But while my limbic system is asserting itself, life is happening. There’s my wonderful family (who, in fairness, trigger not a small amount of anxiety themselves), music to be carried away by, books to be lost in, the lovely natural world that surrounds me here in Maine, Earl Gray tea, writing, bicycle rides, cool autumn air, my guitar, and even dumb video games and TV shows. To enjoy these things, I need to be there for them. I need to be “present.” Usually, I am not.
Being in the moment, being present, having a feeling of mindfulness; these things are enormous challenges for me. Elusive, to say the least, even when sincerely pursued. Being present, letting go of worries and preoccupations, takes up such time, time I could be spending being worried and preoccupied. There are all those Other Things!
The thing is, though, the worry and the preoccupation and the anxiety, it’s killing me. It’s ruining my sleep, shredding my nervous system, bruising my heart, pock-marking my brain, dampening my intellect, deadening my creativity, atrophying my muscles, and robbing me of genuine connection with my wife and kids, who I love deeply. I suffer from depression and I struggle with post-traumatic stress disorder, but it’s also true that I could improve things by leaps and bounds if I could just manage to make room in my life – in my mind – for one simple thing.

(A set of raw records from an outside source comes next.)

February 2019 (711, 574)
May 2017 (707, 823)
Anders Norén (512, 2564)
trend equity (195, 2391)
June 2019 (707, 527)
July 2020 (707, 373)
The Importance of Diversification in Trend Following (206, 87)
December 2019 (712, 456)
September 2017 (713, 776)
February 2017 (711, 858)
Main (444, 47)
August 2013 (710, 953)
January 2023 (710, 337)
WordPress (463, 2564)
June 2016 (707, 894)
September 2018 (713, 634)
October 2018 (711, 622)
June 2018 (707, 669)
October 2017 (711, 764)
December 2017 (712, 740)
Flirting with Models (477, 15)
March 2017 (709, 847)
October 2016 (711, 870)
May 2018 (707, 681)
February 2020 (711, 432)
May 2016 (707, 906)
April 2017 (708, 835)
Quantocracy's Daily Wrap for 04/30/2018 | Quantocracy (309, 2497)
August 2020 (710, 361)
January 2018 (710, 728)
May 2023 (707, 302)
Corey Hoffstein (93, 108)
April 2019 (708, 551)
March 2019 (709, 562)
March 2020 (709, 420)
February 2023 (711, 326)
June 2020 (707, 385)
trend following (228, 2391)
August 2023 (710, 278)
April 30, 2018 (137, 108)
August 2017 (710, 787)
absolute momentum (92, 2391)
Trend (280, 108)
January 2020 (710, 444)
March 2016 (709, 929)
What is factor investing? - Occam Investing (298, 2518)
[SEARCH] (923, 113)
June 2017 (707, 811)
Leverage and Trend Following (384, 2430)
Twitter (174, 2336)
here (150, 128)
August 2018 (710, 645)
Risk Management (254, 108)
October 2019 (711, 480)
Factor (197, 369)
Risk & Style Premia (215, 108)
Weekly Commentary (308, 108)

All this is to say that this is why I went on a weird and frustrating quest over the past few weeks trying to find a nice pair of headphones.
You see, even though I’m a musician and songwriter, actually listening to music, escaping into it, was something I’d lost the knack for sometime in my late 20s. As the Internet and podcasts and Other Things ascended, becoming absorbed in an album became a rare thing for me. I suppose this happens with a lot of people at this age; music is something we obsess over (and spend way too much money on) as teenagers and college students, and then more or less abandon as we become Regular Adults, save for occasional trips of nostalgia.
There’s another odd sore point for me, in that listening to good music comes with the baggage of opportunities missed. I once firmly believed that I would become a singer-songwriter by trade, and make a life of writing, recording, and performing music. Now that this is clearly not going to happen, it becomes more diffiult to enjoy much of the music I used to, or ought to, for it recalls thoughts of a youth spent, talent squandered, and lessons not taken. At times I get wrapped up in fantasies of what might have been, which, for when I was young and hopeful, was an exciting dream about a future, and as an adult is now a sad yearning for what can now never be.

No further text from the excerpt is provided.